Fig. 2: Analyses of binding property between ANX A1 and sesamin metabolites.

a Analyses of binding affinity between ANX A1 and sesamin metabolites using isothermal titration calorimetry (ITC). The binding affinity between ANX A1 and SC1 with ITC was analysed in the presence of EDTA (Ca²⁺ free, left panel) or CaCl₂ (middle panel). Right panel showed the binding affinity between ANX A1 and SC2 using CaCl₂-containing buffer. The binding values (Kd, ΔH, or ΔS) were calculated using the SEDPHAT program, and the data were shown as the average of three independent experiments. b Identification of the SC1-binding domain of ANX A1. The SC1-conjugating beads were incubated with wild-type (WT) or deletion mutant proteins of ANX A1 (left panel).

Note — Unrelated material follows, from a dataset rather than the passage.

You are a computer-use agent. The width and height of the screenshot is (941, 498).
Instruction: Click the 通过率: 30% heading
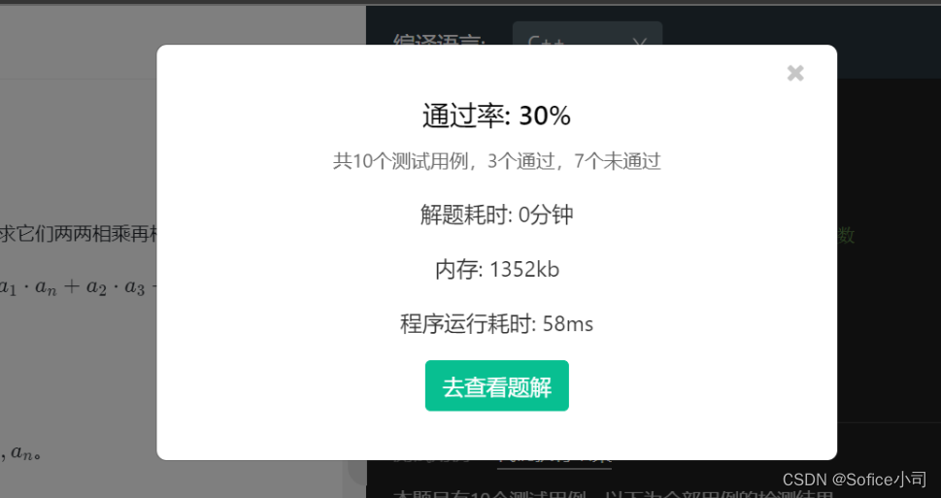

Bound proteins were analysed with SDS-PAGE before visualising using silver staining (right panel). c Docking simulation of ANX A1 and SC1. ANX A1 is depicted as green or yellow (repeat 3 domain) ribbon (left panel). Ca²⁺ is depicted as pink balls. SC1 is shown as red sticks and balls. Close-up view of binding pocket of SC1 (light blue) at the Ca²⁺-binding region of ANX A1 repeat 3 domain (right panel). The amino acid residues marked by red squares (Gly210, Phe221 or Val251) indicate sites used for binding analysis of ANX A1 point mutants (Supplementary Fig. 3).